‘Industry 5.0’ turning towards social purpose: Sudhish Venkatesh


Industry is becoming conscious and active towards its social purpose. We are entering the fifth phase of industrial revolution, according to whose needs we have to mold ourselves.

history of industrial revolutions

0.0 : In the 15th century, Gutenberg made the printing machine in Germany and printed material replaced the ‘oral tradition’.

1.0 : In the 18th and 19th centuries, James Watt and then RL Stevenson invented steam power to replace human labor with machines. At the same time, rail engines came in transport. The conditions of the factory workers were harsh and full of exploitation.

2.0 : In the 19th and 20th centuries, the invention of electricity and the use of the internal combustion engine developed new forms of transportation, production, and communication. Assembly-line production replaced manual machines. When new opportunities were created for workers in many industries, the labor market also became more competitive. New methods of control over the workers were adopted.

3.0 : Computers and the Internet came in the second half of the 20th century. This revolution of information technology continues, in which tasks are being automated and new ways of communication and collaboration are emerging. This has led to gig work, independent contracting, outsourcing, offshoring and flexibility in personnel management, which has also led to job displacement.

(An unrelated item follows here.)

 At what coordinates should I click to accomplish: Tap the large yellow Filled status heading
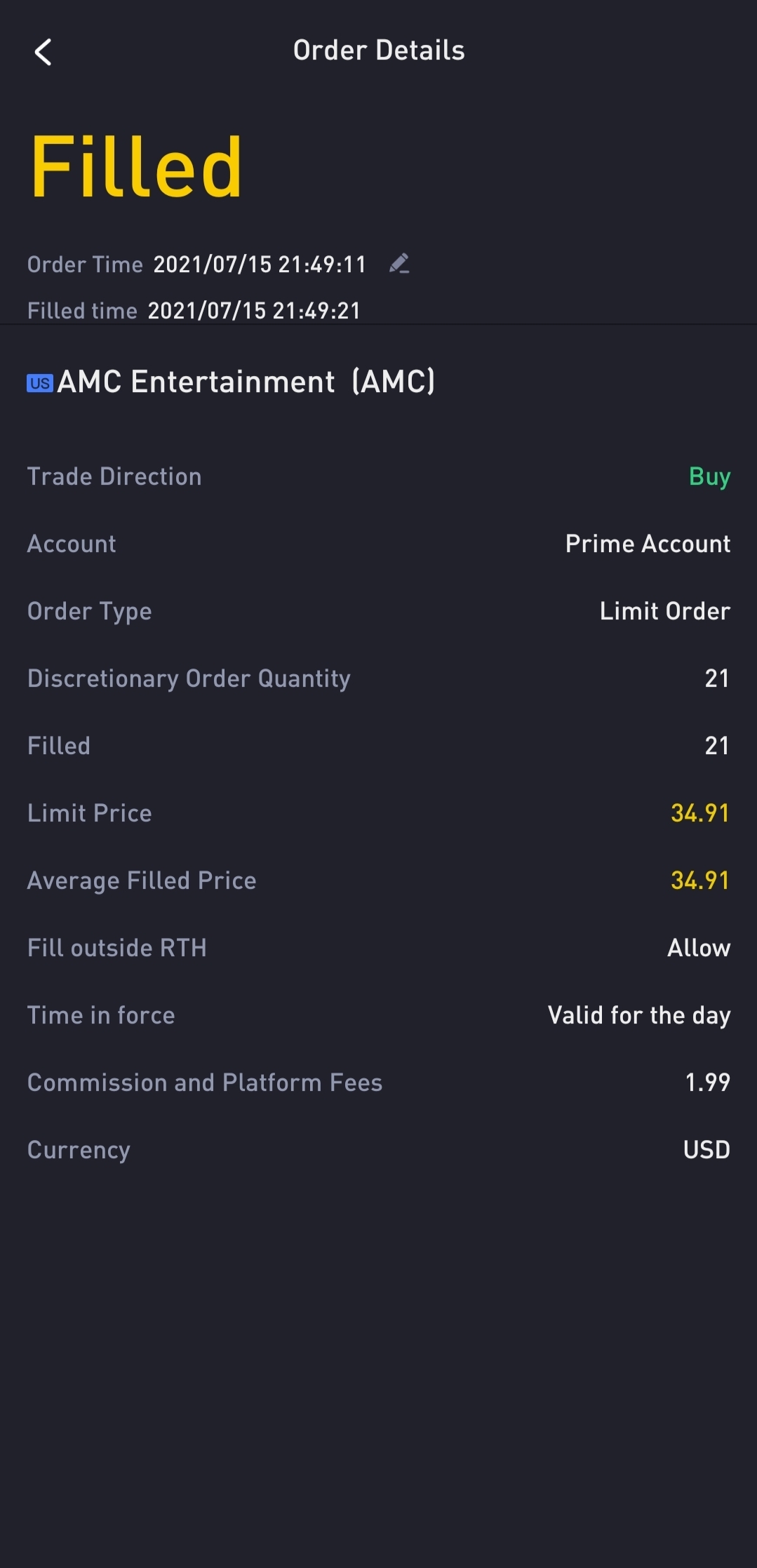pyautogui.click(x=136, y=167)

4.0 : At the turn of the 20th and 21st century, machines started talking to each other through the Internet. This era of manufacturing is characterized by an increase in the integration of technologies, examples of which are artificial intelligence, robotics, and 5G connectivity. Digitization has enabled better decision making, lower production costs and new levels of customization for consumers. Continuous monitoring and analysis of the production process enabled manufacturers to make rapid changes when demand changed.

What was the significance of these revolutions for the people and the society?

Each industrial revolution was the result of the discovery of a new form of energy, such as steam, electricity, etc. Every revolution improved the human development indices, influenced human and social behavior and ended traditional works and also created new ones. Those who fell in it, they moved forward. But, wastage and environmental damage also increased. In my opinion 4.0 and 5.0 are not revolutions but evolution, where some people may be in 3.0 while some may be in 4.0. At the same time, Nunihal will be entering directly in 5.0.

What is ‘Industry 5.0’?

‘Industry 5.0’ is based on the three principles of human-centredness, sustainability and flexibility. Many things are coming together in this, such as AI, big-data, block-chain, cloud-computing, machine-learning and 5G connectivity. Virtual and augmented realities (AR and VR) are reshaping production processes, while 3D printing and additive manufacturing processes are reducing waste.

However, there are also challenges such as the large investment and time required in new technologies, scarce required skills and expertise, unemployment of low-skilled workers, cyber threats, and shrinking administrative positions.

‘What are the implications of Industry 5.0 for society, leaders and HR professionals?

While benefits include improved health care and quality of life for society, there are ethical-social concerns such as income inequality, job displacement, and increased surveillance and personal data collection.

Leaders need to think ahead, innovate and adapt quickly. They must clearly articulate a balanced vision between financial performance and social and environmental impacts. They have to move from shareholder value to value for all stakeholders (customers, employees, investors, community).

Human resource (HR) leaders have to create ‘flexible talent models’ according to the needs of the organization and the employees. They are expected to develop diversity, equity and inclusion (DEI) strategies and programs. Work-life balance modalities have to be devised in terms of engagement with the personnel, their experience and well-being. From HR information systems, applicant tracking systems to cloud-based solutions and AI, technology in HR and the use of data and analytics have made HR processes efficient and effective. As a result, there is an emphasis on data-driven decision-making in all aspects of personnel recruitment, talent-development, performance-management and pay. It is the responsibility of HR to prepare the workforce for new and advanced skills in line with ‘Industry 5.0’.

How can we-you adapt to the needs of ‘Industry 5.0’?

We need – One, Digital skills like data analysis, programming, digital marketing etc. Two- soft skills, such as communication, teamwork, problem-solving and critical thinking, so that we can do more complex and creative work. Three – a mindset of continuous growth and learning. Four – Interdisciplinary learning through work in different industries and exposure to diverse cultures and perspectives. Five – The work-week can be 3 days, giving us more time for rest, family and some other work.

We are standing at the cusp of ‘Industry 5.0’. Now it is up to us to seize this moment and turn the path of new era towards social purpose.

Sudhish Venkatesh is Chief Communications Officer and Managing Editor at the Azim Premji Foundation.